=== RECORDS FOR PROCESSING ===
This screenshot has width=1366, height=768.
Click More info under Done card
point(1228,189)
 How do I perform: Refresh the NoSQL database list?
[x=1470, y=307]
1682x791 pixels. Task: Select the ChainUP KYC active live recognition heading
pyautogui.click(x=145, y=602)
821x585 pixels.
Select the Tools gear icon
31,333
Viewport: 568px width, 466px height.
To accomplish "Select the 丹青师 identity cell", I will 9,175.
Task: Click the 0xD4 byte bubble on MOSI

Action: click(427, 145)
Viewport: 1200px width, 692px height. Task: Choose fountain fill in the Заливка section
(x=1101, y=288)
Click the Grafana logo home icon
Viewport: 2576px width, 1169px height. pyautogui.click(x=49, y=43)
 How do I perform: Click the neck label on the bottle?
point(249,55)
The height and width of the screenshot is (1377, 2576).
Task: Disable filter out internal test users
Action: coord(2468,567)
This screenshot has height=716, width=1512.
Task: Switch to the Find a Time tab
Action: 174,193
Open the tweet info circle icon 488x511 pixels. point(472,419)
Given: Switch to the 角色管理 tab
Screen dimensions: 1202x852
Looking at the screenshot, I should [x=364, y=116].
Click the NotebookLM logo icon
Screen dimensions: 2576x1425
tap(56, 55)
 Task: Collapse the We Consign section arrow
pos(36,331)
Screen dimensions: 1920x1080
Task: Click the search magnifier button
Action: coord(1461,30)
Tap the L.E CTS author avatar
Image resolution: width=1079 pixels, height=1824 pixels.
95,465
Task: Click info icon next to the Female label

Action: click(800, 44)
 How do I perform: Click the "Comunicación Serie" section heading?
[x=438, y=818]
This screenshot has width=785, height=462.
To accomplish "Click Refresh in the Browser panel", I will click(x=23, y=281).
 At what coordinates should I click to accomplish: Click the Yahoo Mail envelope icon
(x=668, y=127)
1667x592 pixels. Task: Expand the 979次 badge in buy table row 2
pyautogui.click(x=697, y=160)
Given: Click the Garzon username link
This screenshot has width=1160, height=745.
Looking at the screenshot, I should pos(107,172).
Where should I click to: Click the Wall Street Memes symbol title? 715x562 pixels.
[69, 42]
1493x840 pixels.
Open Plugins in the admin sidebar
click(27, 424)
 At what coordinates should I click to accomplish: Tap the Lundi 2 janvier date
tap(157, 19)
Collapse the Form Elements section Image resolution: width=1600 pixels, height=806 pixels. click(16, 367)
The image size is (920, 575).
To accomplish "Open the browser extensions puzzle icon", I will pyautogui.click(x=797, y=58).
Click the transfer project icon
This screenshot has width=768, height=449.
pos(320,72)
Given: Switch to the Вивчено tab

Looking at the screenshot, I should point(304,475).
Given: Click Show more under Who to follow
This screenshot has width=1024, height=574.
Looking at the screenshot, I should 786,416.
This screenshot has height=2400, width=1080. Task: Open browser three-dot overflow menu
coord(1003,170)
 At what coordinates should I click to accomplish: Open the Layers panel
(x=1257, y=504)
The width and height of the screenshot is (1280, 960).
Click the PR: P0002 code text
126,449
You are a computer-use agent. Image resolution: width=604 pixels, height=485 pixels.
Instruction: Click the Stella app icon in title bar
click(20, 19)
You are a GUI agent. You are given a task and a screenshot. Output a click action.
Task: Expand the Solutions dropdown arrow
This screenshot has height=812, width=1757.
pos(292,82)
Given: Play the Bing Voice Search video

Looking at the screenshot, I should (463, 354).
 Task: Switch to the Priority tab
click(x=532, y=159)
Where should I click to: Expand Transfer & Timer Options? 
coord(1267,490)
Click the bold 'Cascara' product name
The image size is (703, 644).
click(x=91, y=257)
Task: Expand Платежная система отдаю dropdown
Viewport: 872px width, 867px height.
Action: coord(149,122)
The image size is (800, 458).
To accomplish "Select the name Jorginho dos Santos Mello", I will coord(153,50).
===
- [WHAT NEEDS TO BE DONE] Could you copy out every line of the data above, character for character?

- [WRITTEN ANSWER]
This screenshot has width=1366, height=768.
Click More info under Done card
point(1228,189)
 How do I perform: Refresh the NoSQL database list?
[x=1470, y=307]
1682x791 pixels. Task: Select the ChainUP KYC active live recognition heading
pyautogui.click(x=145, y=602)
821x585 pixels.
Select the Tools gear icon
31,333
Viewport: 568px width, 466px height.
To accomplish "Select the 丹青师 identity cell", I will 9,175.
Task: Click the 0xD4 byte bubble on MOSI

Action: click(427, 145)
Viewport: 1200px width, 692px height. Task: Choose fountain fill in the Заливка section
(x=1101, y=288)
Click the Grafana logo home icon
Viewport: 2576px width, 1169px height. pyautogui.click(x=49, y=43)
 How do I perform: Click the neck label on the bottle?
point(249,55)
The height and width of the screenshot is (1377, 2576).
Task: Disable filter out internal test users
Action: coord(2468,567)
This screenshot has height=716, width=1512.
Task: Switch to the Find a Time tab
Action: 174,193
Open the tweet info circle icon 488x511 pixels. point(472,419)
Given: Switch to the 角色管理 tab
Screen dimensions: 1202x852
Looking at the screenshot, I should [x=364, y=116].
Click the NotebookLM logo icon
Screen dimensions: 2576x1425
tap(56, 55)
 Task: Collapse the We Consign section arrow
pos(36,331)
Screen dimensions: 1920x1080
Task: Click the search magnifier button
Action: coord(1461,30)
Tap the L.E CTS author avatar
Image resolution: width=1079 pixels, height=1824 pixels.
95,465
Task: Click info icon next to the Female label

Action: click(800, 44)
 How do I perform: Click the "Comunicación Serie" section heading?
[x=438, y=818]
This screenshot has width=785, height=462.
To accomplish "Click Refresh in the Browser panel", I will click(x=23, y=281).
 At what coordinates should I click to accomplish: Click the Yahoo Mail envelope icon
(x=668, y=127)
1667x592 pixels. Task: Expand the 979次 badge in buy table row 2
pyautogui.click(x=697, y=160)
Given: Click the Garzon username link
This screenshot has width=1160, height=745.
Looking at the screenshot, I should pos(107,172).
Where should I click to: Click the Wall Street Memes symbol title? 715x562 pixels.
[69, 42]
1493x840 pixels.
Open Plugins in the admin sidebar
click(27, 424)
 At what coordinates should I click to accomplish: Tap the Lundi 2 janvier date
tap(157, 19)
Collapse the Form Elements section Image resolution: width=1600 pixels, height=806 pixels. click(16, 367)
The image size is (920, 575).
To accomplish "Open the browser extensions puzzle icon", I will pyautogui.click(x=797, y=58).
Click the transfer project icon
This screenshot has width=768, height=449.
pos(320,72)
Given: Switch to the Вивчено tab

Looking at the screenshot, I should point(304,475).
Given: Click Show more under Who to follow
This screenshot has width=1024, height=574.
Looking at the screenshot, I should 786,416.
This screenshot has height=2400, width=1080. Task: Open browser three-dot overflow menu
coord(1003,170)
 At what coordinates should I click to accomplish: Open the Layers panel
(x=1257, y=504)
The width and height of the screenshot is (1280, 960).
Click the PR: P0002 code text
126,449
You are a computer-use agent. Image resolution: width=604 pixels, height=485 pixels.
Instruction: Click the Stella app icon in title bar
click(20, 19)
You are a GUI agent. You are given a task and a screenshot. Output a click action.
Task: Expand the Solutions dropdown arrow
This screenshot has height=812, width=1757.
pos(292,82)
Given: Play the Bing Voice Search video

Looking at the screenshot, I should (463, 354).
 Task: Switch to the Priority tab
click(x=532, y=159)
Where should I click to: Expand Transfer & Timer Options? 
coord(1267,490)
Click the bold 'Cascara' product name
The image size is (703, 644).
click(x=91, y=257)
Task: Expand Платежная система отдаю dropdown
Viewport: 872px width, 867px height.
Action: coord(149,122)
The image size is (800, 458).
To accomplish "Select the name Jorginho dos Santos Mello", I will coord(153,50).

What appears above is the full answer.